A Semantic Search Pipeline for Causality-driven Adhoc Information Retrieval
Dhairya Dalal, Sharmi Dev Gupta, Bentolhoda Binaei
TL;DR
CAIR-2021 challenges the retrieval of documents that describe causal factors for a query event, not just topical relevance. The authors propose an unsupervised semantic search pipeline that fuses signals from a lexical BM25 index and a semantic embedding index, with an aggregator to merge results from multiple query strategies. Three query modes—Q1 (semantic embeddings), Q2 (lexical BM25), and Q3 (causal keywords from narrative)—are combined, while a post-query causal filter is explored but not adopted.

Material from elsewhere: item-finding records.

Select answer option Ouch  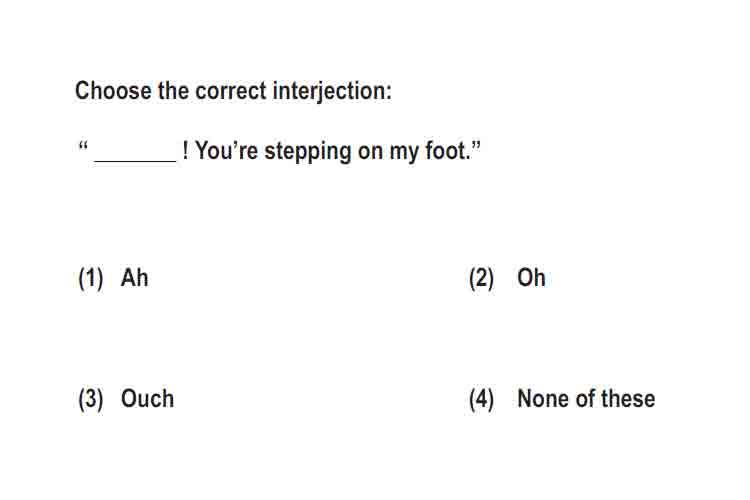click(147, 399)
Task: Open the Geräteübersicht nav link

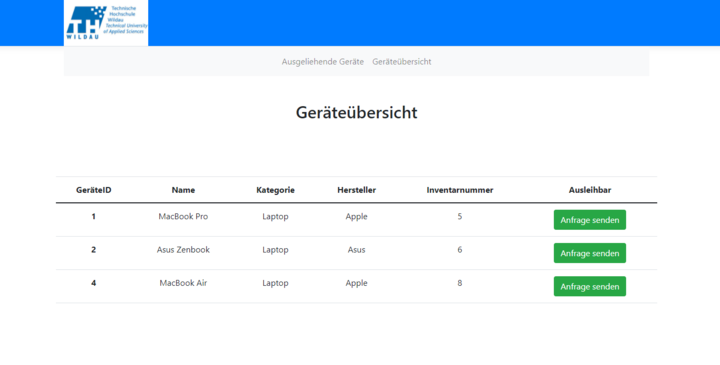Action: pos(402,62)
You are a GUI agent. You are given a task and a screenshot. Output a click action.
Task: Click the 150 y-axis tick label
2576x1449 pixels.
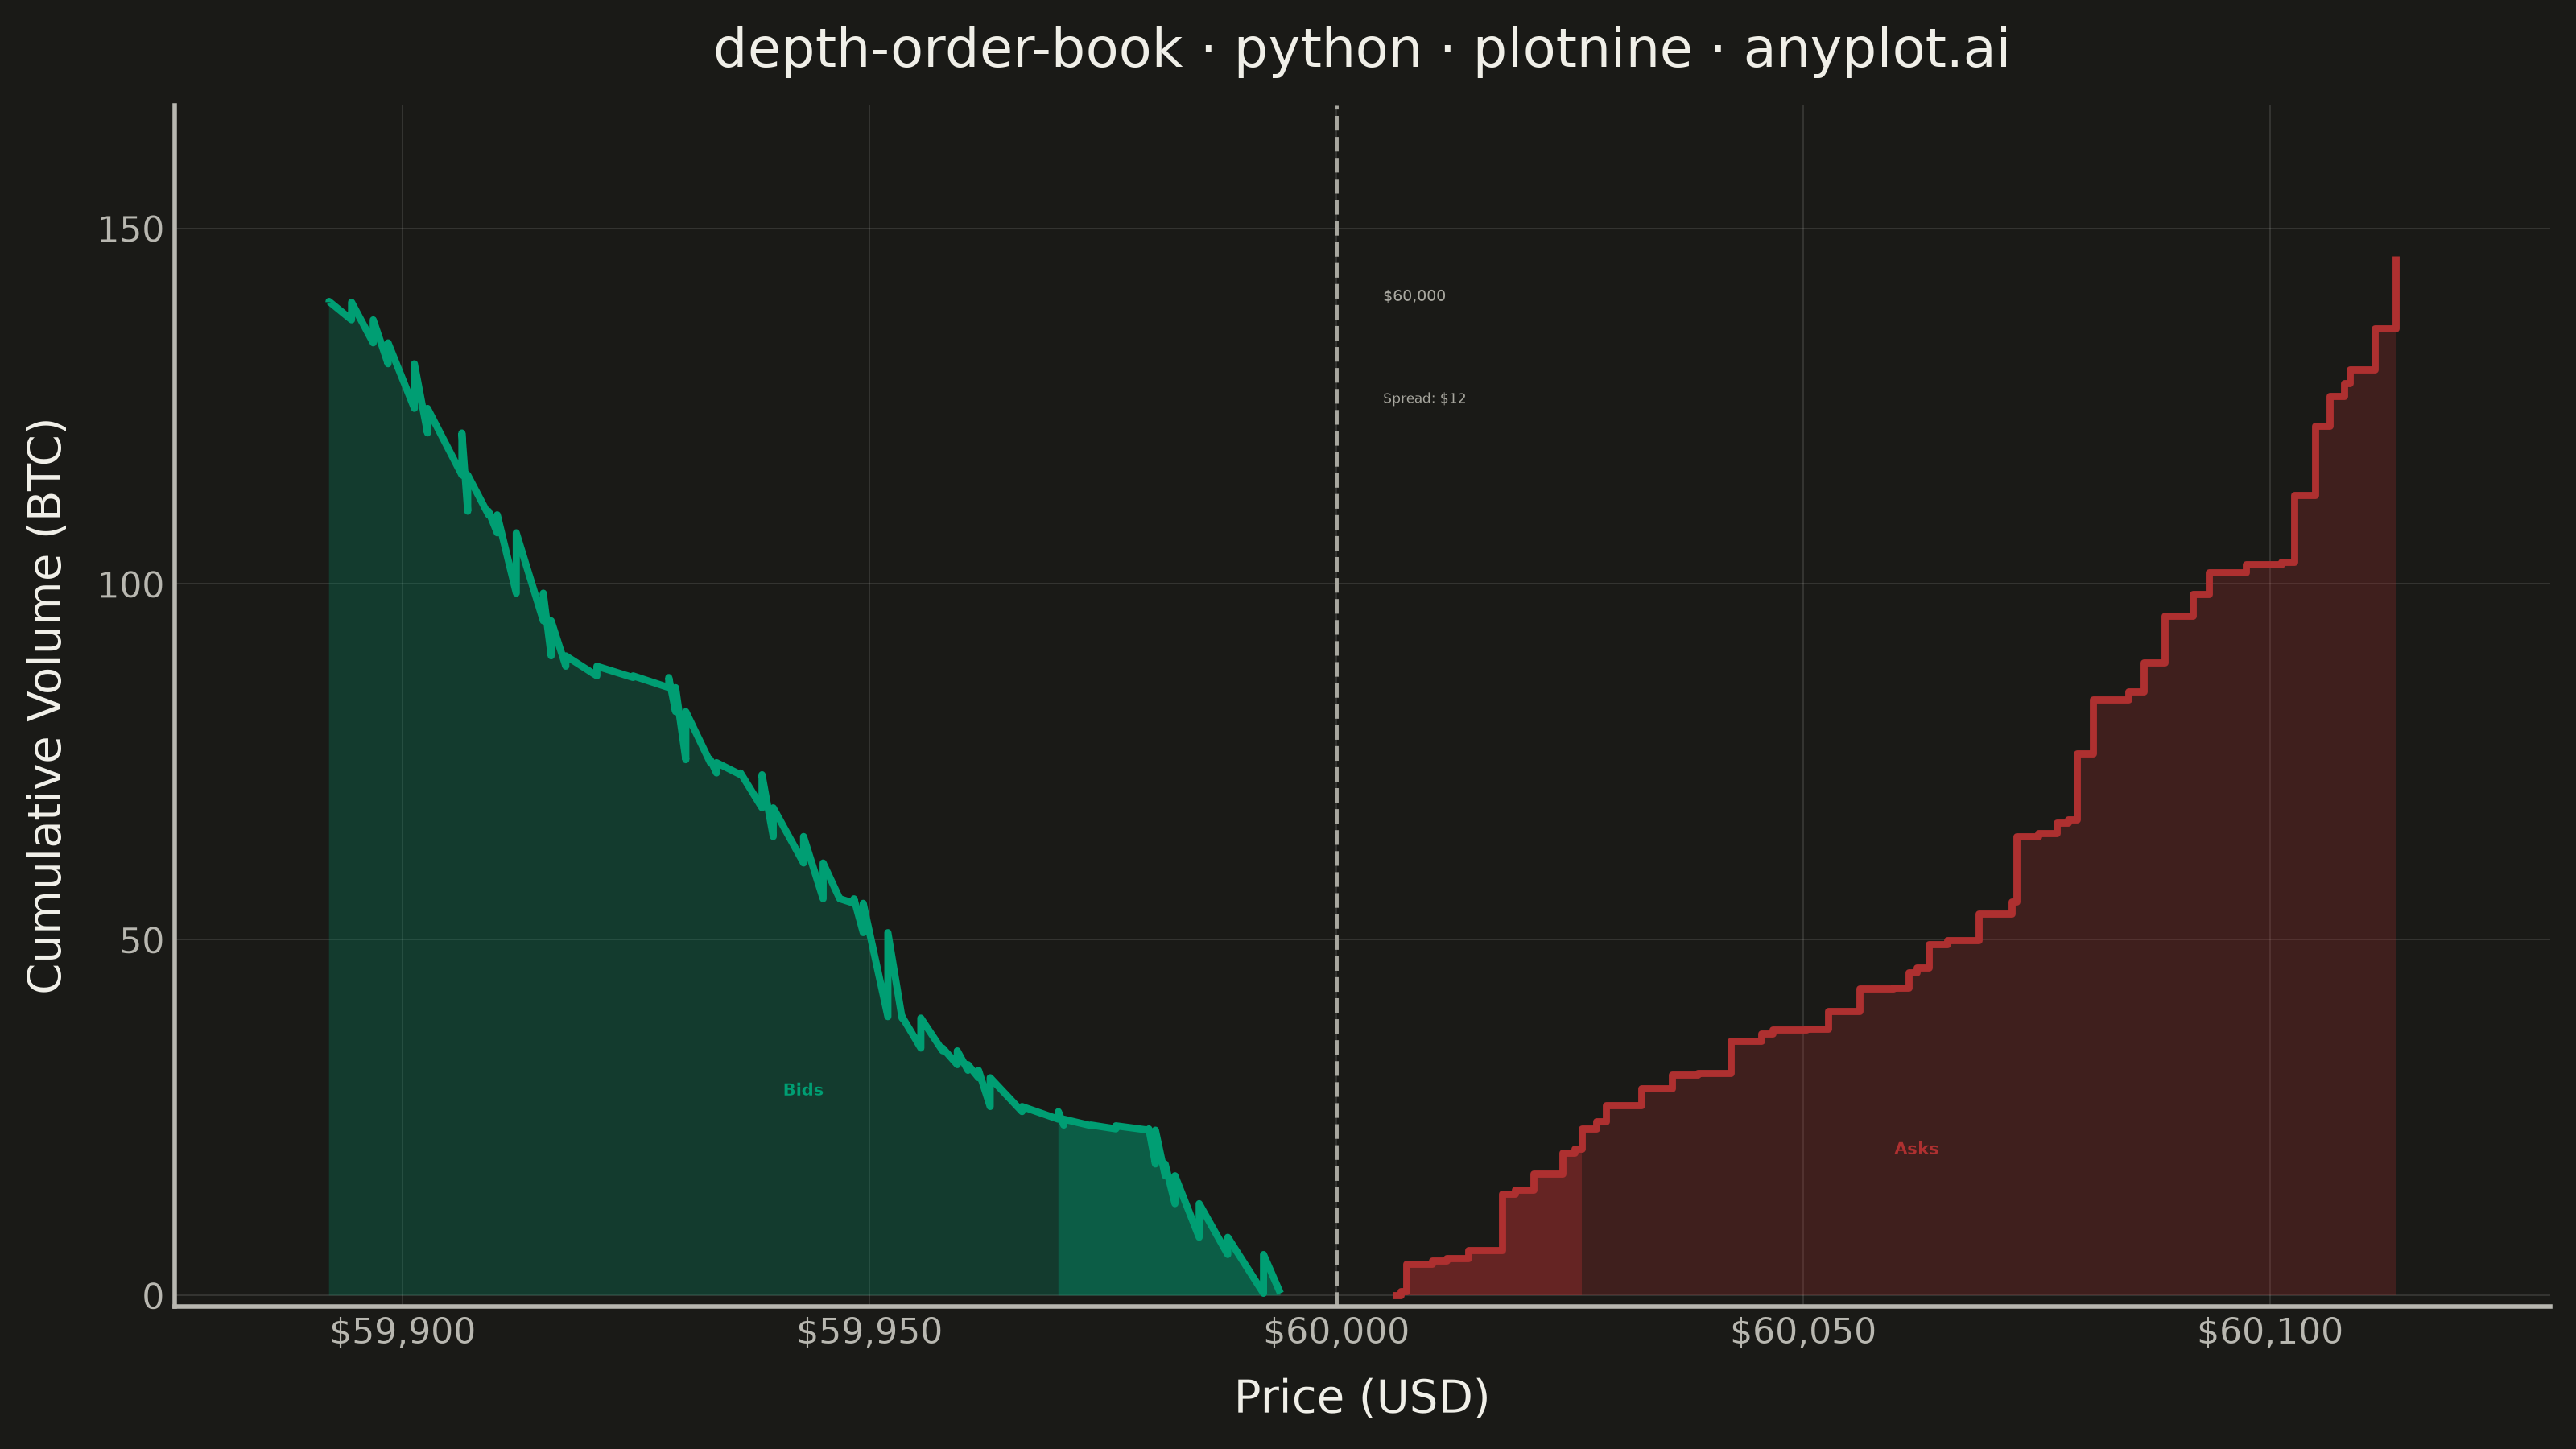pyautogui.click(x=130, y=230)
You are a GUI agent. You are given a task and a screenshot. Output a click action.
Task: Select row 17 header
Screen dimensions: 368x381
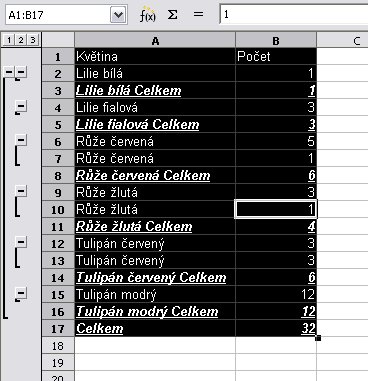58,328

On the CAIR-2021 test set, the approach achieves state-of-the-art performance, with substantial improvements in MAP and P@5 over traditional and pure-semantic baselines, demonstrating a strong, practical approach to causal information retrieval.
Abstract
We present a unsupervised semantic search pipeline for the Causality-driven Adhoc Information Retrieval (CAIR-2021) shared task. The CAIR shared task expands traditional information retrieval to support the retrieval of documents containing the likely causes of a query event. A successful system must be able to distinguish between topical documents and documents containing causal descriptions of events that are causally related to the query event. Our approach involves aggregating results from multiple query strategies over a semantic and lexical index. The proposed approach leads the CAIR-2021 leaderboard and outperformed both traditional IR and pure semantic embedding-based approaches.